Tasks:
(a) In the article on "too big to fail," which ship are systemically important firms compared to?
(b) Please copy the passage of the article on "too big to fail" between "The problem is" and "the same decision.", inclusive.
(c) Using the article on "too big to fail," explain why the first approach, committing that bailouts will never happen again, cannot be implemented.

Is the ‘Too Big to Fail’ Problem Too Big to Solve?
Wharton emeritus finance professor Jack Guttentag analyzes three different approaches commonly brought up in discussions about taxpayer bailouts of firms considered “too big to fail.” Only one of those approaches, he says, is on the right track.
There seems to be almost universal consensus that using public funds to protect large institutions from failure, commonly called “bailout,” is bad policy. There is nothing like a consensus, however, on what should be done about it, and execution seems to be floundering. Three approaches have emerged, only one of which has much chance of being successful.
Alternative Approaches
Approach 1: Commit That Bailouts Will Never Happen Again: Under this approach, the government adopts a policy that it will never again rescue a major bank faced with impending failure, regardless of what the consequences might be. This seems to be the favored policy position of those who have not thought through all the implications.
The problem is that as long as we have government agencies and public officials with responsibilities for promoting economic growth, price level stability and high employment, this approach cannot be implemented. The public officials who made the bailout decisions during 2007-2009 were forced to choose between using public funds to bail out an imprudent institution, or allowing the failure of that institution to destroy hundreds of innocent firms and the jobs of thousands of innocent workers. They properly chose the bailout as the lesser evil. If public officials ever have to face that horrible choice again, we will want them to make the same decision.
Approach 2: Prevent Systemically Important Firms From Failing by Imposing High Capital Requirements. This is the Dodd-Frank approach that federal agencies and legislators are now attempting to implement. Under this scheme, regulators would tag as “systemically important” (SI) every financial firm that is so large and inter-connected with other firms that its failure would destabilize the world’s financial system. Since failure results from losses that exceed a firm’s capital, SI firms would be subjected to capital requirements high enough to absorb the losses that might occur under the worst circumstances. Just as the ocean liner Titanic was built to be unsinkable, SI firms would be made “unfailurable.” The analogy is apt, even if the word doesn’t yet exist.

Data for review:
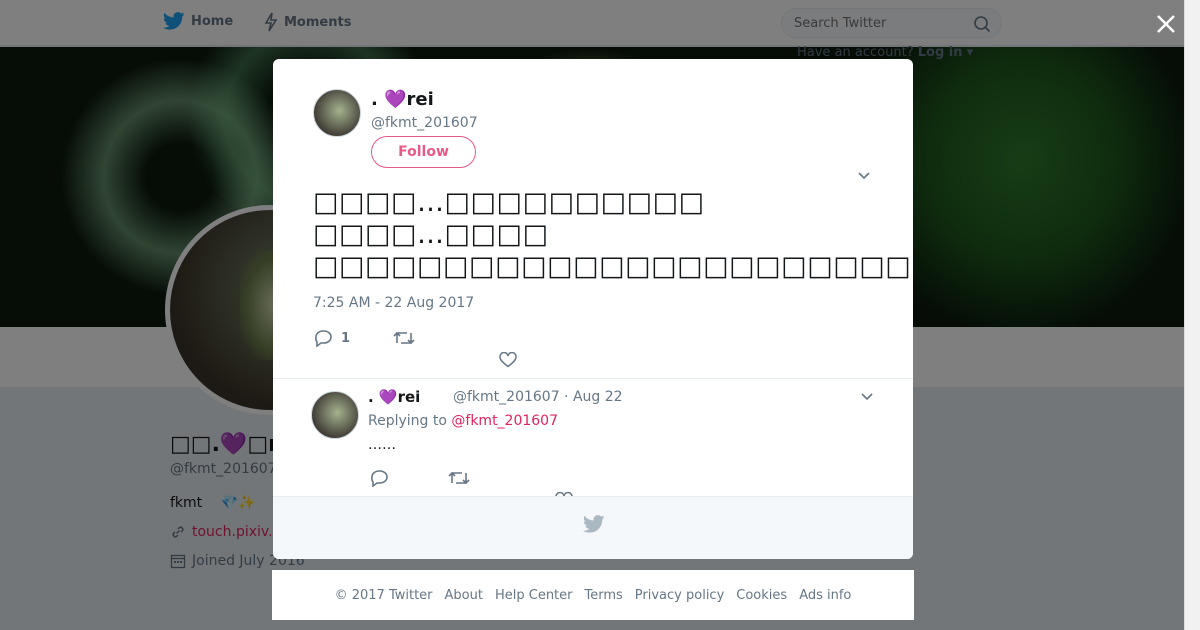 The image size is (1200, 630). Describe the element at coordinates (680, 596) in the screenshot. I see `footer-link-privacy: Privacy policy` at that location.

--

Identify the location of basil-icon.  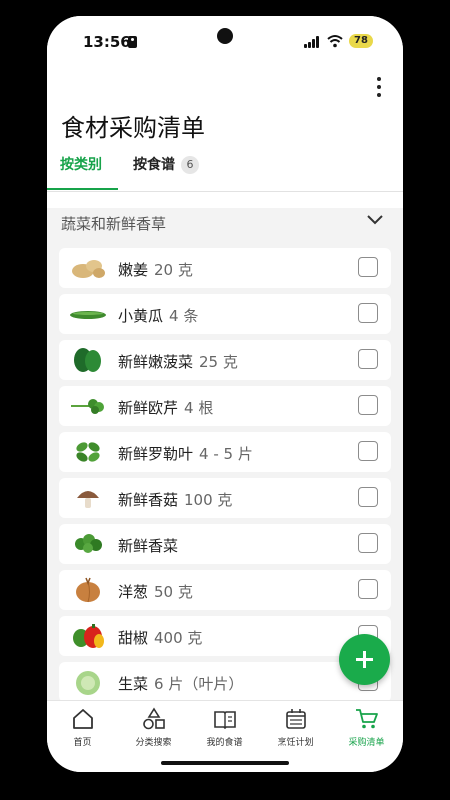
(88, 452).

* * *

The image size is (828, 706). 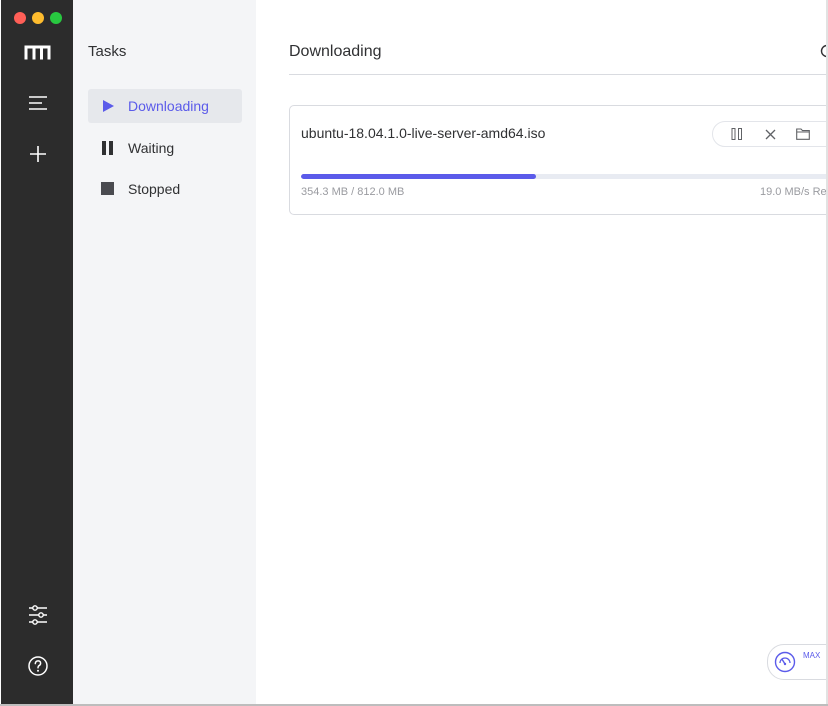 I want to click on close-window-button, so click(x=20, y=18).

Expected results:
(a) The ocean liner Titanic.

(b)
The problem is that as long as we have government agencies and public officials with responsibilities for promoting economic growth, price level stability and high employment, this approach cannot be implemented. The public officials who made the bailout decisions during 2007-2009 were forced to choose between using public funds to bail out an imprudent institution, or allowing the failure of that institution to destroy hundreds of innocent firms and the jobs of thousands of innocent workers. They properly chose the bailout as the lesser evil. If public officials ever have to face that horrible choice again, we will want them to make the same decision.

(c) Government agencies and public officials are responsible for promoting economic growth, price level stability and high employment. If they must choose between bailing out an imprudent institution and letting its failure destroy hundreds of innocent firms and thousands of workers' jobs, they will choose the bailout as the lesser evil.